Across the listing below, count the lines containing "Chalet". Give nothing but the number.

** SOURCE DATA follows **

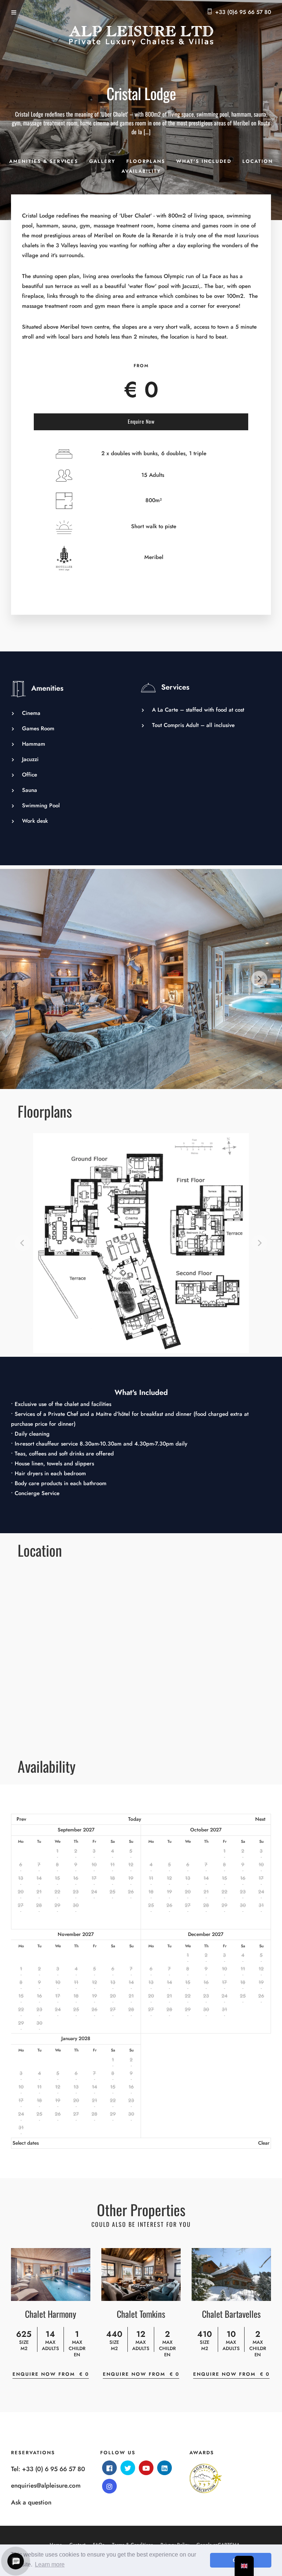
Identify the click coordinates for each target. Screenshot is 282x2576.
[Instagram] (109, 2486)
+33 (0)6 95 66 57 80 (243, 12)
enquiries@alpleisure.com (46, 2485)
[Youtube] (146, 2467)
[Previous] (23, 979)
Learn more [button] (50, 2564)
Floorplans (145, 161)
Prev (21, 1819)
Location (257, 161)
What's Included (203, 161)
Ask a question (31, 2502)
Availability (141, 171)
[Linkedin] (164, 2467)
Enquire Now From (50, 2374)
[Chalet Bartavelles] (231, 2274)
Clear (264, 2143)
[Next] (259, 979)
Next (260, 1819)
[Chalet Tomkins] (141, 2274)
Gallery (102, 161)
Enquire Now (141, 421)
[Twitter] (127, 2467)
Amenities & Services (43, 161)
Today (134, 1819)
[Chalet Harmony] (50, 2274)
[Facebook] (109, 2467)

** End of SOURCE DATA **

**OUTPUT OF THE EXERCISE**:
3